Monday, September 22, 2014

Barnyard Tales Chapter 9: Bull Ramping

It isn’t every day that your family invents a new sport. In my family it was only once: on a fateful Mother’s day in the 90’s.

I remember it well. We were waiting to go to my grandma’s house. Mom was pissed that dad had taken the four wheeler to go bring down a few bull calves that had broken out and into general pop. I was overly eager. Grandma Dot’s place was my FAVORITE place in the whole wide world, and for some reason my seven or eight year old mind had decided that not only were we going to grandma’s house, since we had time to kill we were gonna go in style.

Screw the fact that I didn’t know how to ride yet. I worked for over an hour lugging a saddle out of the barn only to lose interest in cleaning and oiling it after, oh, about ten seconds. I remember leaving it hanging haphazardly across an old feeder and trotting up to my dad when I saw him slowly walking back to the house. I should have realized something was wrong at that point, but no. I had a one track mind. Grandma’s? Can we go now? How about now? Why aren’t you running to the car? We need to leave, NOW! I left the saddle. It got rained on. Mom was, uhm, displeased.
Dad meanwhile had stumbled up to the porch and kicked the kitchen door until mom came to let him in the house.
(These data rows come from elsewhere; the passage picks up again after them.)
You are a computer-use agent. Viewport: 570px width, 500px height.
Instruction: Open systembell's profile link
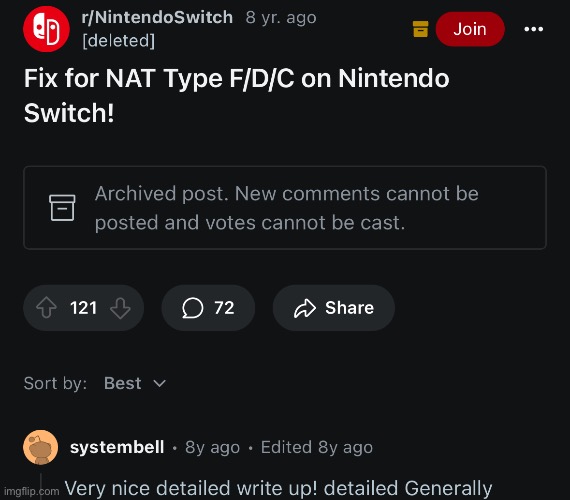point(117,447)
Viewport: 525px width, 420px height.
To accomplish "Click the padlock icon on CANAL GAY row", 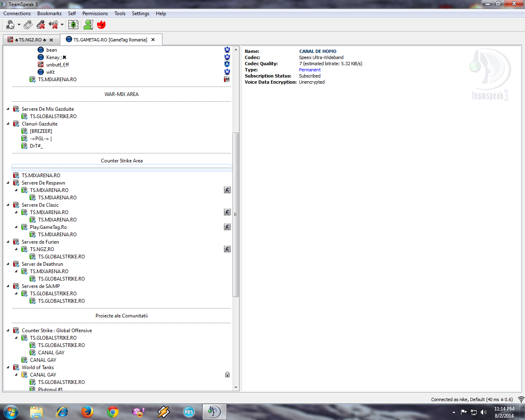I will 227,374.
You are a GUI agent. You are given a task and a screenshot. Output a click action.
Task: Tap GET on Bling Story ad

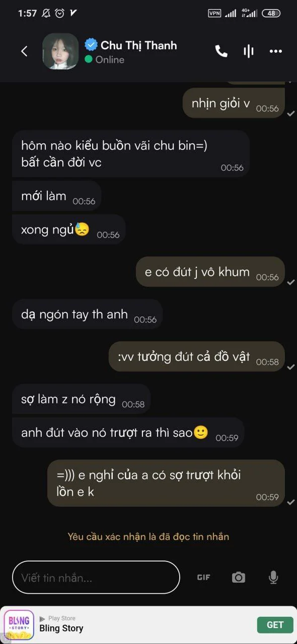tap(275, 625)
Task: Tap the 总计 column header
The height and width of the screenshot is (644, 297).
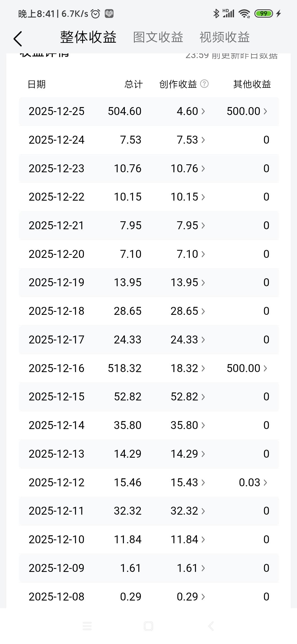Action: (133, 84)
I remember coming in a while later and seeing him with bright silver duct tape wrapped around his shirt in a makeshift splint. He couldn’t talk, but mom thought he’d broke a few ribs. To hear her tell the tale of finding the fourwheeler is a thing of beauty.
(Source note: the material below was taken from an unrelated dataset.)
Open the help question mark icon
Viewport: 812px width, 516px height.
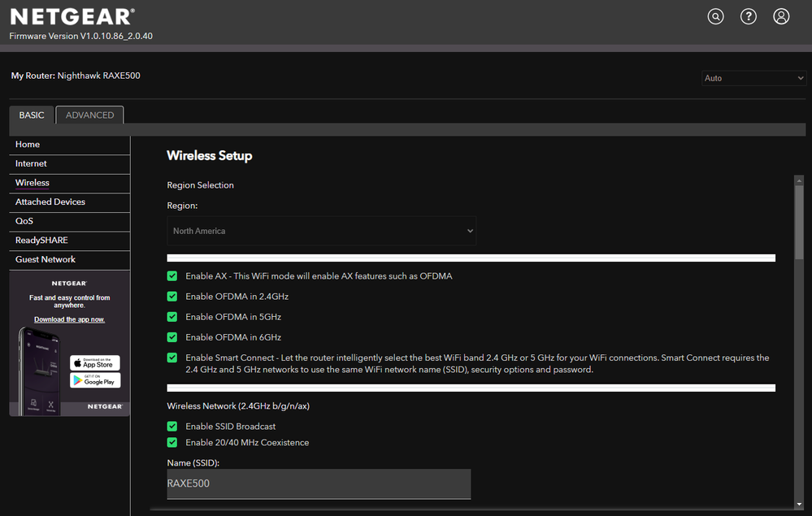[x=748, y=16]
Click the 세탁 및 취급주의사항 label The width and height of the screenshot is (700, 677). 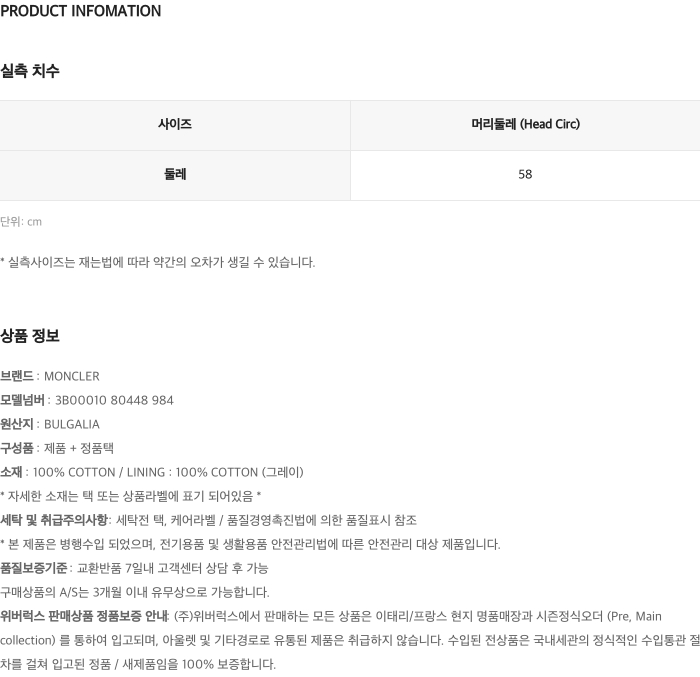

She wandered high and low around the pastures. With dad’s injuries she searched gullies, and ditches; assuming like most would have that he had flipped the ATV in a ditch rather than by inventing the most extreme animal sport in the good ole U.S. of A.. Much to her surprise she found the four wheeler sitting on all four wheels on a gently sloping curve of a hill. The only oddity was the occasional tuft of black angus hair sticking to grass and wafting on the breeze.

It took two days for my dad to regain the ability to speak. When he did, a legend was born. Dad had been riding after the calf, chasing him high and low. The young bull had zigged and zagged, bolted through brush and ditch without a care; and still my dad and the four wheeler had been on him like a cocklebur. But there on that gentle swell of a hill, when my father was in high gear because there were no ditches in sight, the calf turned the tables. Well, not so much the tables as he turned himself and lowered his head. Dad couldn’t brake or downshift fast enough. The four wheeler flew right up that cow’s neck and dad flew right off of it. He tried to kick away from the four wheeler, but did not succeed. When he came to he was alone, in pain, and only vaguely aware of the four wheeler idling quietly in the distance. He stood up, hurt enough to sit back down, and decided then and there that sitting back down was a bad idea. I’m pretty sure he crawled most of the way back to the house.

Mom discovered later that he had a perfect 2”x2” square on his side. When he kicked off the four wheeler he went the wrong direction. The four wheeler had a square steel tube for a seeder bolted to the back and the full force of the flying machine centered on that tube as it landed upside down on his ribs and bounced off just as pretty as you do please. 

Clearly he should have got 10 points from the Russian judge for the excellent dismount.

Fun fact: three weeks later he reached for a towel and discovered that his shoulder had been dislocated the entire time. Do NOT try this one at home kiddies. Not only was dad beat up, that poor bull calf went crazy every time he heard an engine. Sheesh. Talk about PTSD.